Tuesday, February 19, 2013

Free Running in New York: First in Flight

For one ageless moment there is no sound, as I hang suspended in space. There is only bright color, splashes and whirls and hard clear shapes all around me. Blue steel for the water of the river. Dull brown for the cracked, hard trees. Shining silver for the fences, bathed in light so sharp you can taste it on your tongue. Crimson for the platform beneath me, the one I'm falling towards, another that I jumped from. There are no crickets, no bystanders, no passing airplanes or idle conversation or jagged earbud notes in my periphery. For a moment, time stops.

run free chase fly go faster go climb

Jog the first bit, slow and easy, warm-up on a day where toes turn blue. Running shoes going slap-slap-slap on the pavement. Nice and orderly, following the paths, slow painted lines on a gelid canvas before What's that over there? It's huge! It's awesome! Let's go! Left turn through a battered garden, over fences, past bundled-up grandmothers walking golden dogs in knit sweaters, up a stone palisade that becomes a balustrade upon which I balance, wide as a catwalk, up the hill to the colossal monument to the Soldiers and Sailors of the Union, built in an age where nobody did anything small. Mock-ups of naval guns face outward in final battle pose, ready to send Pickett's brave doomed boys tumbling back down the hill, all arms and legs and bloody froth. My companion walks up to the butt-end of the black smoking monster, presses her hips against the pommel. "My dick," she says, and grins.

I try and jump over the next cannon. Miss by just a few inches--catch myself with my left palm, swing my legs to the right, accidental vaulting. A rogue videographer for some documentary catches my eye, waving black mittens, anonymous behind the lens. "Nice one!" "I'll get the next one," I say, and take a running start, climbing invisible stairs, tucking knees upward and soaring like... well, anything but a cannonball. There's room to spare. I jump off another banister, brace myself to air-kick off a bench, step right over a table where Russian grandfathers no doubt play chess in the summertime. It's time to run again.
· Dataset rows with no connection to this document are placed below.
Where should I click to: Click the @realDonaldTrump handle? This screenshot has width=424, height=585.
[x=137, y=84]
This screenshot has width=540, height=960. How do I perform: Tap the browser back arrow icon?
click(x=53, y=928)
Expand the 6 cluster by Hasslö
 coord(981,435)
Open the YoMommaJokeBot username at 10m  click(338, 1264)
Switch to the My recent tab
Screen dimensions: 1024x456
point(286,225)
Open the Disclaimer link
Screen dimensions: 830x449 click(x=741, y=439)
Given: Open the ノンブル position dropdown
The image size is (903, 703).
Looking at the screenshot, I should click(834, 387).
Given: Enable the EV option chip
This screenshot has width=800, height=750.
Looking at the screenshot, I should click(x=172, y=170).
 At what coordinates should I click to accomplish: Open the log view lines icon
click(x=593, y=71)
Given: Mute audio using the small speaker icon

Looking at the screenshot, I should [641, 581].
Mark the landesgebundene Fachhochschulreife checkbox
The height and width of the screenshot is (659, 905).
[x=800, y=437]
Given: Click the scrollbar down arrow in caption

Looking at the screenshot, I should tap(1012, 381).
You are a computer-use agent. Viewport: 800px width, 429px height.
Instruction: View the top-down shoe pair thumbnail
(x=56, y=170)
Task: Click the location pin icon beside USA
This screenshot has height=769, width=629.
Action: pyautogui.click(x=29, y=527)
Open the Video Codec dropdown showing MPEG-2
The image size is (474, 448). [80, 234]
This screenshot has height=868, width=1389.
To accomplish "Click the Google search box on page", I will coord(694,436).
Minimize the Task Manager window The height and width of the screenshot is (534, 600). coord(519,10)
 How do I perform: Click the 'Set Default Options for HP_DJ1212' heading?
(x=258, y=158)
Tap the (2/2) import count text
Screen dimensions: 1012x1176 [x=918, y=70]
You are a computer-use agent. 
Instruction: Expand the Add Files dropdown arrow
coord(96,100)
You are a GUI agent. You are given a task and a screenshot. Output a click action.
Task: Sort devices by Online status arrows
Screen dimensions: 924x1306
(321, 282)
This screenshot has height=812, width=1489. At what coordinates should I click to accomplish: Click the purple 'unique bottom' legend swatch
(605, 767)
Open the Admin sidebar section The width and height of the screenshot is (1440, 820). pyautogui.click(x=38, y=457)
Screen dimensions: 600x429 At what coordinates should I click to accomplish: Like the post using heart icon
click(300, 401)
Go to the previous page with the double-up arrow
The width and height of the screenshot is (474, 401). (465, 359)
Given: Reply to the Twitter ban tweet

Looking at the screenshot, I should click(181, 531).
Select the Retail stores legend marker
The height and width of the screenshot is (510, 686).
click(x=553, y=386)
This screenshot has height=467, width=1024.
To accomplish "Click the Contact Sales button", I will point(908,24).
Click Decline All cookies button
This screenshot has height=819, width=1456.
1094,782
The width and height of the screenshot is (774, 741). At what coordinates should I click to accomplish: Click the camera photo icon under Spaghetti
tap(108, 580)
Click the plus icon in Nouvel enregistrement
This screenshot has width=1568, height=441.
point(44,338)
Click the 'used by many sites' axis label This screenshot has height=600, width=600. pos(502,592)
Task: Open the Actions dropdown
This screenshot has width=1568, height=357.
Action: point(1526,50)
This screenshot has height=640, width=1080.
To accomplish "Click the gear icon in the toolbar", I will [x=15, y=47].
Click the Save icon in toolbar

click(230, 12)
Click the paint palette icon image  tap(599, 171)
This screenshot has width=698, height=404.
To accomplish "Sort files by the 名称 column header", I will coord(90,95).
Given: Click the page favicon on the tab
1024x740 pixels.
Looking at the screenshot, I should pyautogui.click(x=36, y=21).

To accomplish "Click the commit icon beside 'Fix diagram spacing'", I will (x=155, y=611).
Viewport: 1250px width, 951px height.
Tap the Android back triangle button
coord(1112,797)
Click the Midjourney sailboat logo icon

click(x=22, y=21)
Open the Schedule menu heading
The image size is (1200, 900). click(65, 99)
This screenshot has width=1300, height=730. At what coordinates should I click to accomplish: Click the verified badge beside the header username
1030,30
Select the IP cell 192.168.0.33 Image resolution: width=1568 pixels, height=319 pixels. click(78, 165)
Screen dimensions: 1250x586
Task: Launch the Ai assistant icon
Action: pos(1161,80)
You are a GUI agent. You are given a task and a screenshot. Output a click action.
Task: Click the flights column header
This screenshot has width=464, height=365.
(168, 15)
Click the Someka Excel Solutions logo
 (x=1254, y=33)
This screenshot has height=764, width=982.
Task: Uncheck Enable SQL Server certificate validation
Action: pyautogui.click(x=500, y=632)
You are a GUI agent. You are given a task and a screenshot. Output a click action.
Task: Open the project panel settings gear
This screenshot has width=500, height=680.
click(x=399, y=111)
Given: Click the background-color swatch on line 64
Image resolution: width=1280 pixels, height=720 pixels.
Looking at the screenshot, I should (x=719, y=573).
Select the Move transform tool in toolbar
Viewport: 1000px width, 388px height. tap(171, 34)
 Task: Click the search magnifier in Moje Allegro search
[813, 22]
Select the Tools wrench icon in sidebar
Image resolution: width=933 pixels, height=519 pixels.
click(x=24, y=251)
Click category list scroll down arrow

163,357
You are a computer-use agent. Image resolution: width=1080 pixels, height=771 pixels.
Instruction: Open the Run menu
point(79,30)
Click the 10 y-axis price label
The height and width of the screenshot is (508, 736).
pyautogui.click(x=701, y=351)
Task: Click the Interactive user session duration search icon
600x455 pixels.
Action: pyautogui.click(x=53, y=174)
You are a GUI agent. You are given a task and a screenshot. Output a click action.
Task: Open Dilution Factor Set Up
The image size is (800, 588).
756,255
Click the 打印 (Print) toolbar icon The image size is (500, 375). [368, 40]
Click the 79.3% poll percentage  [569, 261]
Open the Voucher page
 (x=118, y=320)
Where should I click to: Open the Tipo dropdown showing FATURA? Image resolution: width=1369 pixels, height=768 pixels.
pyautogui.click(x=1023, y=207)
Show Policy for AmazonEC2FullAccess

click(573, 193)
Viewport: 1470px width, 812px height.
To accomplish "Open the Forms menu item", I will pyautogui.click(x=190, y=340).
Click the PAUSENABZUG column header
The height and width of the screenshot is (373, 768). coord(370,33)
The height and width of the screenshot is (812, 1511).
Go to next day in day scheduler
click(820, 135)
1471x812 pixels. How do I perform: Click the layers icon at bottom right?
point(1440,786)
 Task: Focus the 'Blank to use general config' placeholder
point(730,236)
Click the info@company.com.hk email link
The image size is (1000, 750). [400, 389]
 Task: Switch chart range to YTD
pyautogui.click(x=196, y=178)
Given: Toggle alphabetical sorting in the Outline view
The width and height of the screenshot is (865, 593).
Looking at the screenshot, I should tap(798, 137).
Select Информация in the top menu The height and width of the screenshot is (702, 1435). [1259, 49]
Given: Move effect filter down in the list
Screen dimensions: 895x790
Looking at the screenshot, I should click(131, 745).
faster faster play go play run jump run

Over a playground fence, over a glistening rock that was young when the glaciers were old and tired, around and over and through like all good shoelaces, we weave through the park like traceur bullets. Off-road, off-path, off-map, headed for the Sanctuary. Our ears turn red, crinkle and hide from the cold in the folds of gray hoodies. Massive inscrutable landmarks wander slowly by on our right, tattered wooden pilings surrounding an iron portal to nothingness, a rusted scrap of a bridge. Where did it go? Inscrutable New York artwork dots the landscape, an apple core or an inside-out face, no way of telling which. Cold wind sweeps out of the river, blasting against our puny sweats like an atmospheric fire hose. Huge red platforms rise out of the land ahead of us. It's here.

climb

We fiddle around on the ground for a while, practice clumsy rolls and flips and invent remember-when childhood games of jumping from marble slab to marble slap, but the real meat of the Sanctuary is in the red iron sunshades rising above it all. I can't keep myself down any longer. I clamber up one of the wooden chairs and grab onto the rim with gray-black borrowed gloves. Support ridges and struts offer purchase. I claw and hoist and grab until somehow, tentatively, I'm up on top of the world. The view must be great, but I'm too nervous to look around. I walk around the tops of the four platforms clustered together, glancing at the ground through the holes in the floor. Four platforms together... one apart. My heart, clichés be damned, is drumming rat-a-tat-tat. My eyes, my legs, my entire attention are all drawn to the gap; five or six feet, maybe seven, and two feet down over endless space. My brain assesses trajectories and rings up warning flags.

fly

A still, small voice is heard from the ground. "I'm already super impressed with you. You don't have to do that."

Three blade-quick thoughts rustle through my brain. Well screw it I'm gonna do it anyway is the first. I've never broken a bone, and that's partially because I don't do things like this is the second. I imagine the fall to the ground, sharp pain in arm and shoulder, my first real battle scar. No fear. Third is a hot sweet rush, creamy and delicious, pure conviction. There is no countdown, no running start, no drama. I pick my landing spot and jump.

fly!


Red metal clangs and rebounds under me as I land with a crash, triumphant atop my goal. I scream in victory, great primal wordless yells and cusses, scaring the shit out of my groundbound companion (who thinks for a second that I broke my ankle or something). Time starts again. I'm king of the world in my gray sweatpants, a sheikh of the sunrise, lord of the bright red platforms and the steel river and all the rest. Titles don't matter. I have flown.